**TASK SET:**
A – According to the Nevada Supreme Court opinion, how much medical payments coverage did each of Knauss's State Farm policies provide?
B – Continue the Nevada Supreme Court opinion on Knauss's State Farm policies, picking up after its last sentence.

**GIVEN PASSAGE:**
---
Supreme Court of Nevada.
Pearson & Patton, Las Vegas, for appellant.
Albert D. Massi and Allen A. Cap, Las Vegas, for respondents.
PER CURIAM:
On December 29, 1986, Lynn Knauss, while driving a 1976 Cadillac, was involved in an automobile accident. As a result of the accident, Knauss incurred medical expenses in excess of $5,000.
At the time of the accident, Knauss owned three State Farm automobile insurance policies. One policy covered the Cadillac; the other two policies covered separate Knauss family vehicles. Each policy provided for up to $5,000 in medical payments coverage.
Knauss' three State Farm policies contain language which purport to preclude Knauss from recovering medical benefits under any policy other than the one covering the particular car in which she suffered an injury. Knauss maintains, however, that these anti-stacking provisions are invalid and that she is entitled to medical payments coverage under all three of her State Farm policies. We agree.
NRS 687B.145(1) allows insurance companies to prohibit the stacking of uninsured motorist or "other casualty insurance" coverage only when such limiting provisions are "in clear language" and are "prominently displayed in the policy."[1]*708 First party medical payments coverage is among the types of "other casualty insurance" contemplated by this statutory provision. See NRS 681A.020.[2] Thus, insurance policy anti-stacking provisions are valid limits on the stacking of medical payments coverage only to the extent that they conform to the statute's clarity and prominence requirements.
---
**DATA:**
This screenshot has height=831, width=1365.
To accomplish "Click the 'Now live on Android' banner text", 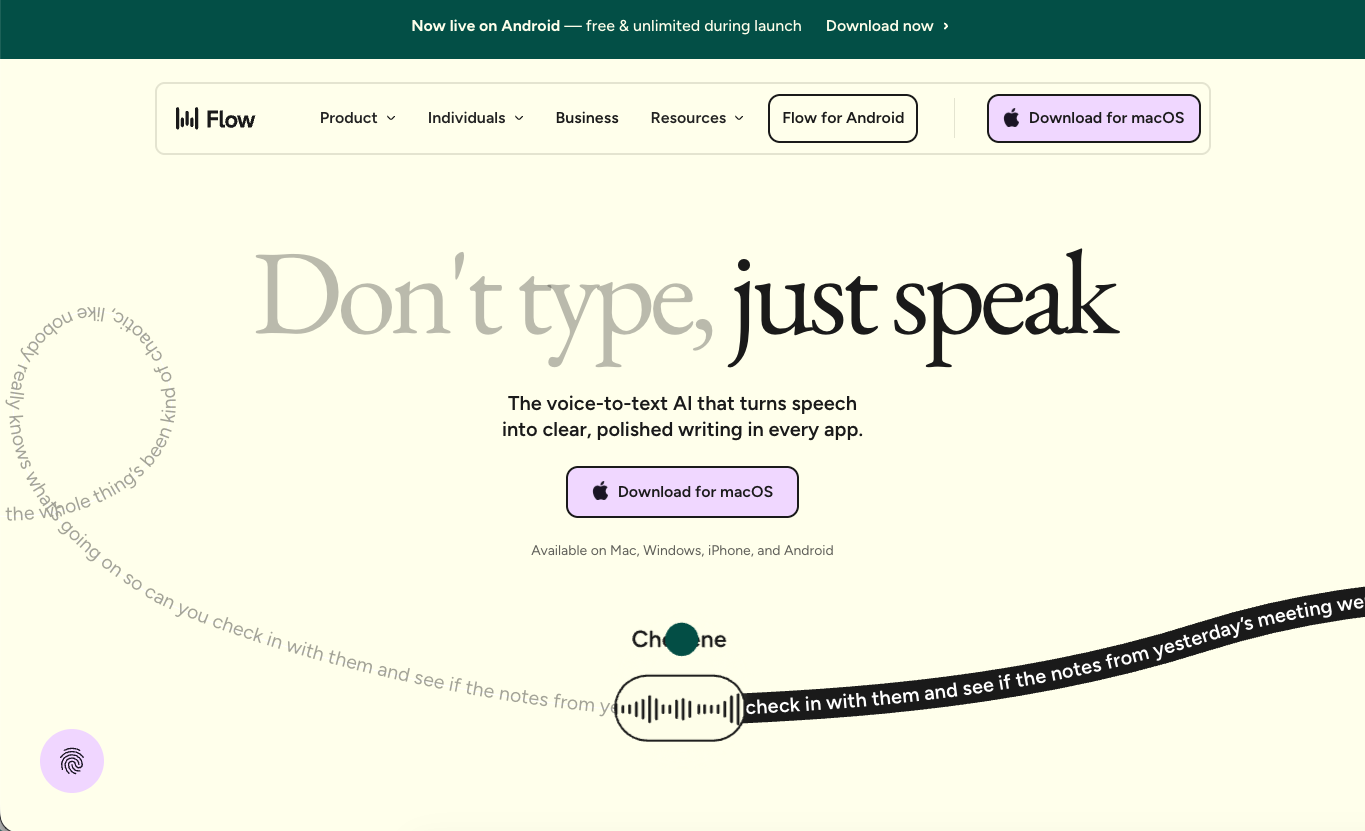I will pos(485,26).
---
**ANSWERS BELOW:**
A – Each policy provided up to $5,000 in medical payments coverage.

B –
The stacking restrictions in Knauss' State Farm policies consist of a series of five provisions. However, none of the five provisions standing alone suggests to the insured that her medical coverage is not stackable. It is only after piecing together these five provisions (each from a separate page of the policy) that the insured can understand that the medical payments coverage in each separate policy is available only for injuries sustained in the particular car listed on the front of that policy.
The five-part conundrum does not satisfy the statutory requirements of clear and prominently displayed stacking limitations. Accordingly, State Farm's attempt to prevent the stacking of medical payments coverage must fail. See Neumann v. Standard Fire Ins. Co., 101 Nev. 206, 699 P.2d 101 (1985).
For the foregoing reasons, we affirm the district court's grant of summary judgment.
[1] NRS 687B.145(1) provides:
Any policy of insurance or endorsement providing coverage under the provisions of NRS 690B.020 or other policy of casualty insurance may provide that if the insured has coverage available to him under more than one policy or provision of coverage, any recovery or benefits may equal but not exceed the higher of the applicable limits of the respective coverages, and the recovery or benefits must be prorated between the applicable coverages in proportion that their respective limits bear to the aggregate of their limits. Any provision which limits benefits pursuant to this section must be in clear language and be prominently displayed in the policy, binder or endorsement. Any limiting provision is void if the named insured has purchased separate coverage on the same risk and has paid a premium calculated for full reimbursement under that coverage.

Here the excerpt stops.